## Imports

In [79]:
# Standard library imports
import csv
import http.client
import logging
import random
import re
import sys
import time
from datetime import datetime
from urllib.request import Request, urlopen

# Related third party imports
import numpy as np
import requests
from bs4 import BeautifulSoup
import extruct
from extruct.microformat import MicroformatExtractor
from selenium import webdriver
from w3lib.html import get_base_url
from random_user_agent.user_agent import UserAgent
from random_user_agent.params import SoftwareName, OperatingSystem

# Local application/library specific imports
# from utilities.scrapping_utility import get_user_agent

## Global Variables

In [43]:
ZARA_BASE_URL = "https://www.zara.com/us/"
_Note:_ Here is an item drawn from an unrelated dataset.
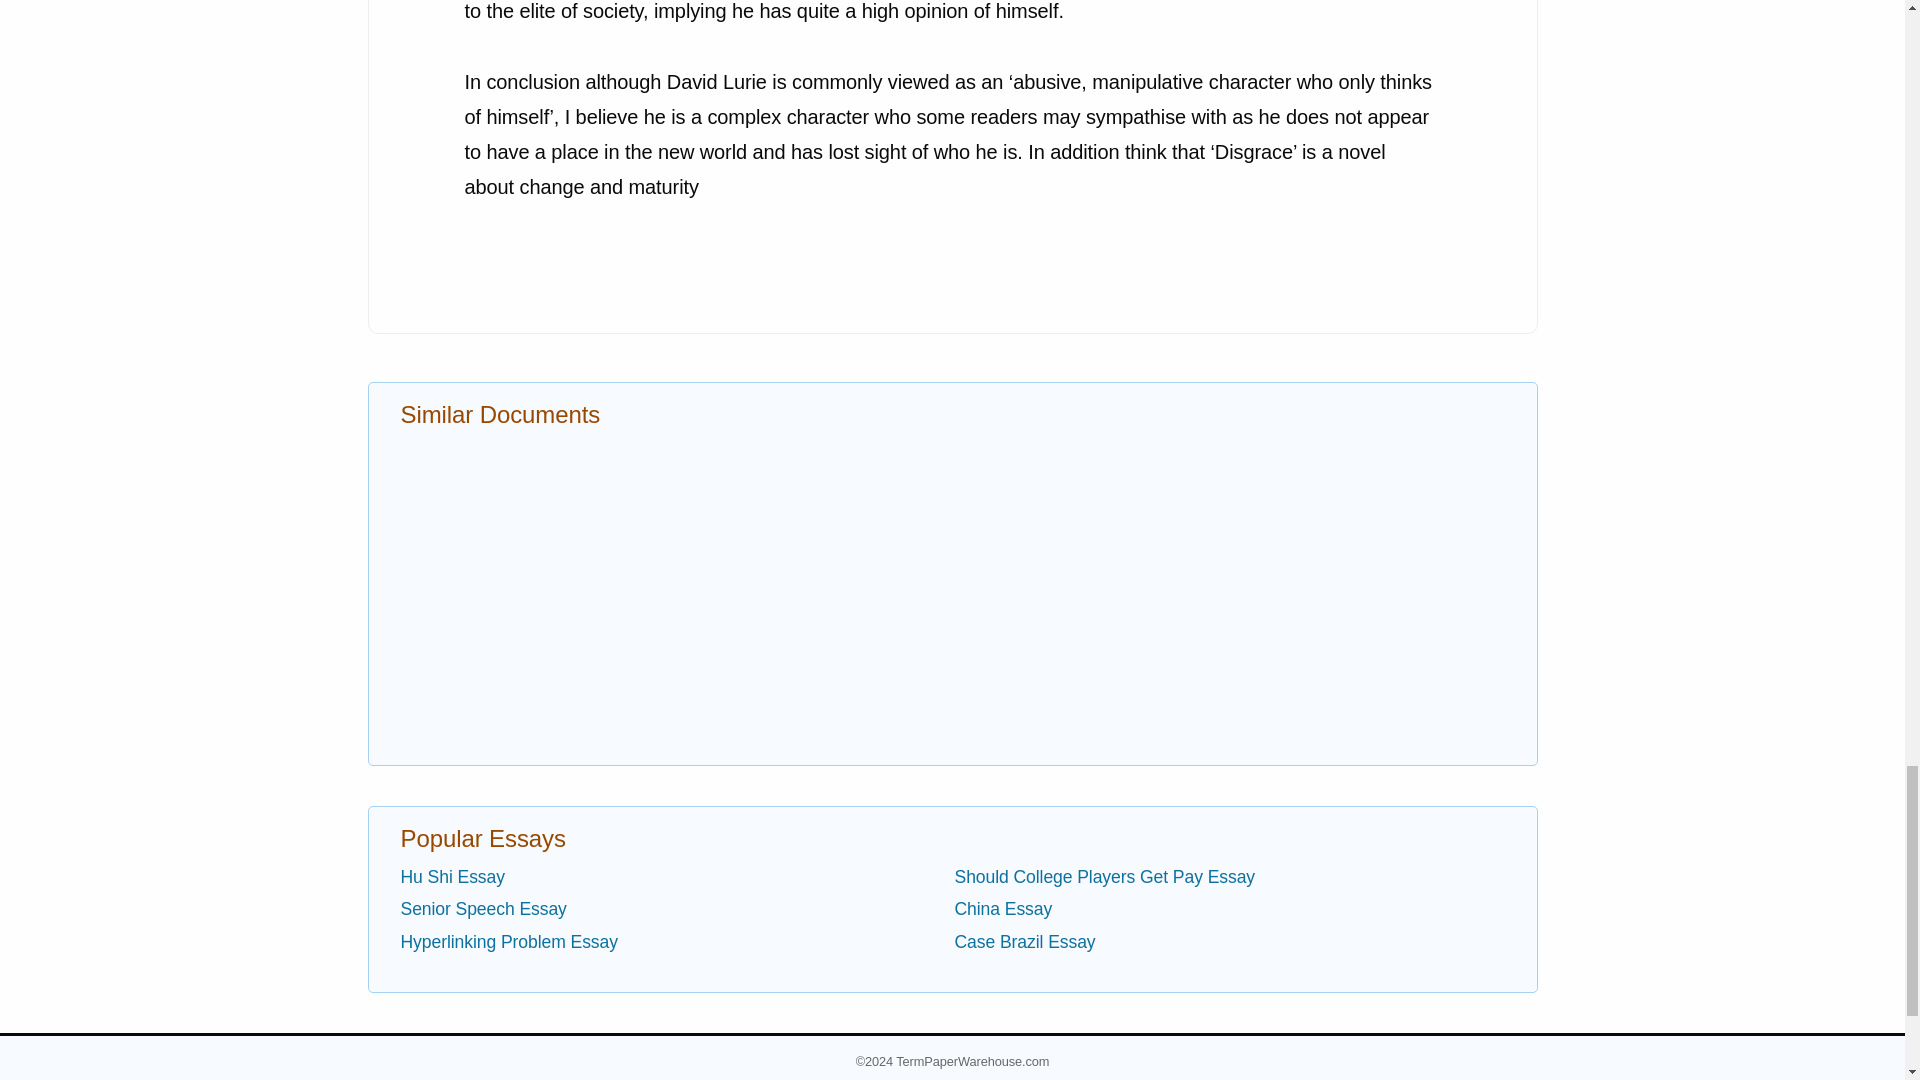 The width and height of the screenshot is (1920, 1080). Describe the element at coordinates (1003, 908) in the screenshot. I see `China Essay` at that location.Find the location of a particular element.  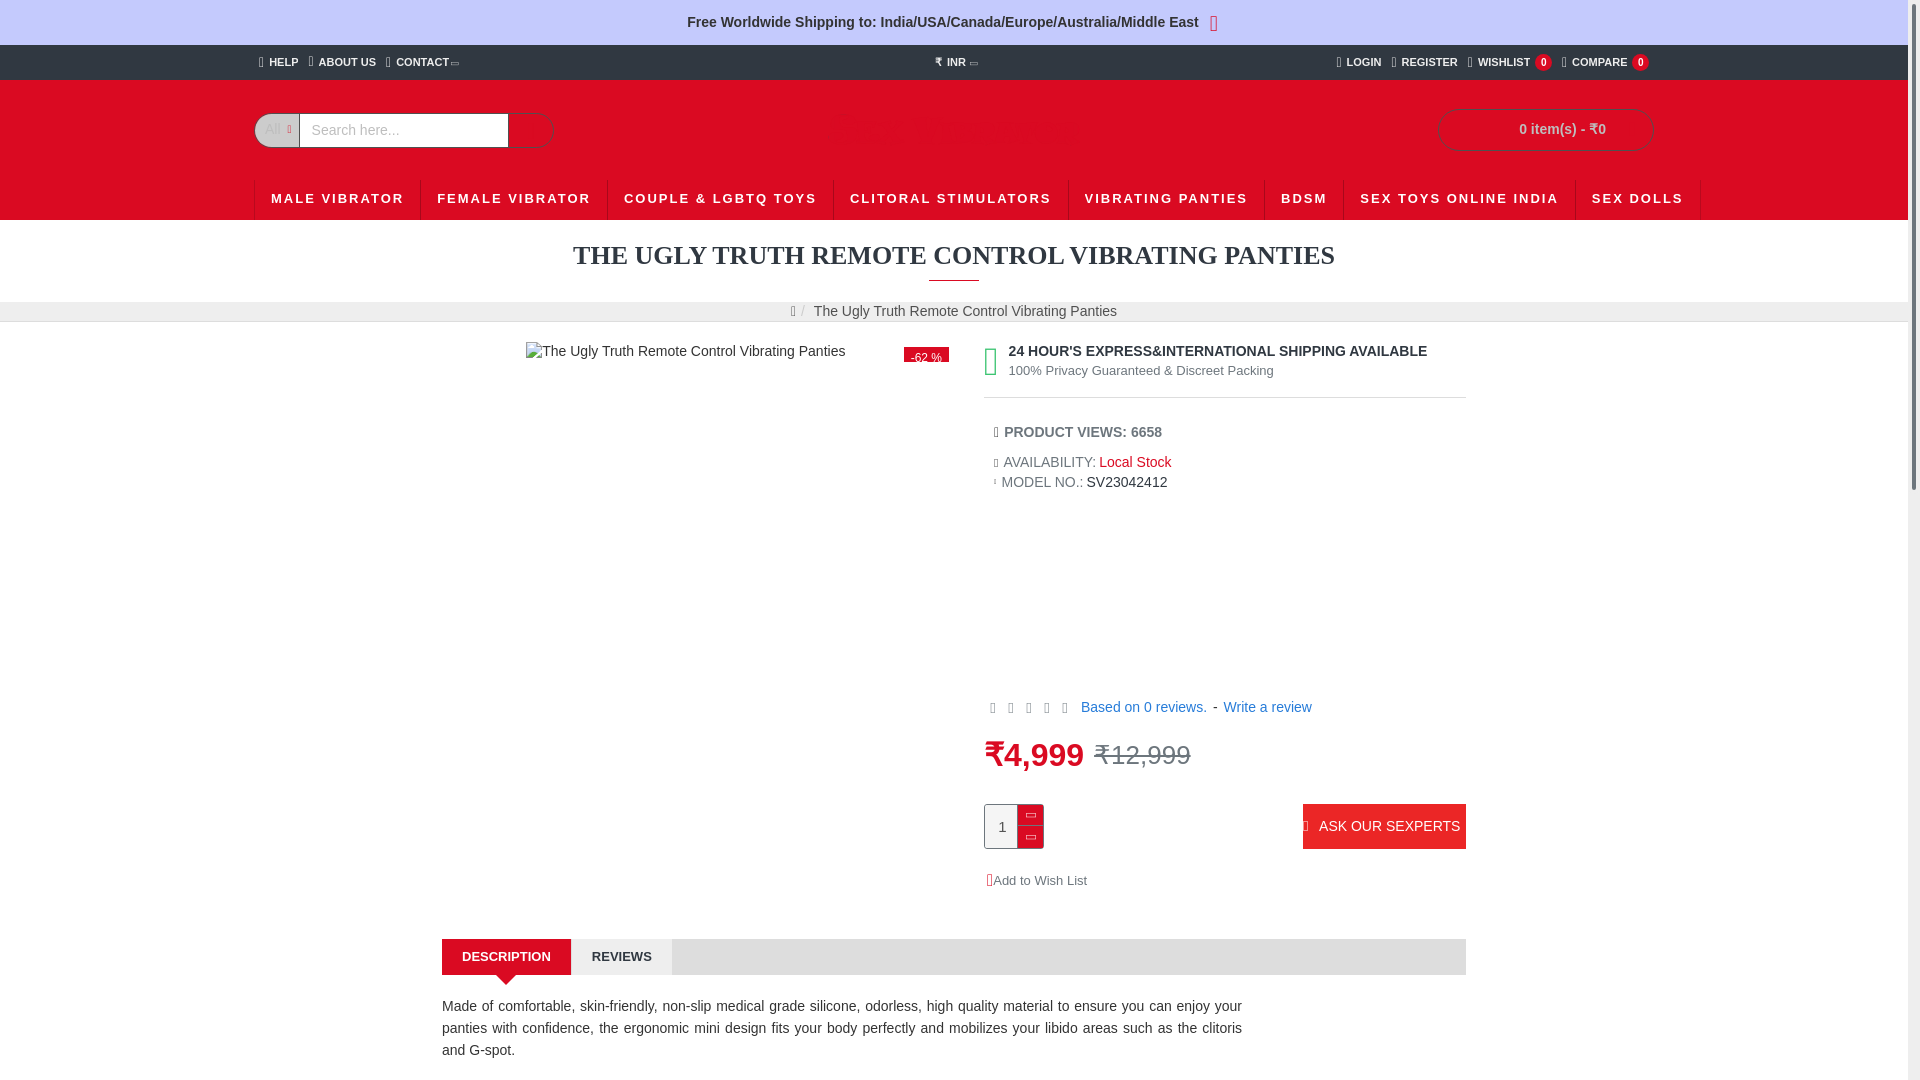

HELP is located at coordinates (685, 352).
# set user agent to imitate browser requests
STOPWORDS = {
    "+ info",
    "about",
    r"gift.*",
    "suppliers",
    "vr store",
    "press",
    r"news.*",
    "movie",
    "careers",
    "annual report",
    "company",
    "contact us",
    "help",
    "stores",
    "zaraseries",
    "stories",
    "zaratribute",
    r"community.*",
    r"join.*",
    "job",
}

## Functions

### Webdriver and Scrapping Utilities

In [64]:
def get_user_agent() -> str:
    """
    Defines a random user agent string for web scraping purposes.

    Returns:
        str: A randomly selected user agent string.
    """

    software_names = [
        SoftwareName.CHROME.value,
        SoftwareName.FIREFOX.value,
        SoftwareName.EDGE.value,
    ]
    operating_systems = [
        OperatingSystem.WINDOWS.value,
        OperatingSystem.MAC.value,
        OperatingSystem.LINUX.value,
        OperatingSystem.ANDROID.value,
        OperatingSystem.IOS.value,
    ]
    user_agent_rotator = UserAgent(
        software_names=software_names, operating_systems=operating_systems, limit=100
    )
    return user_agent_rotator.get_random_user_agent()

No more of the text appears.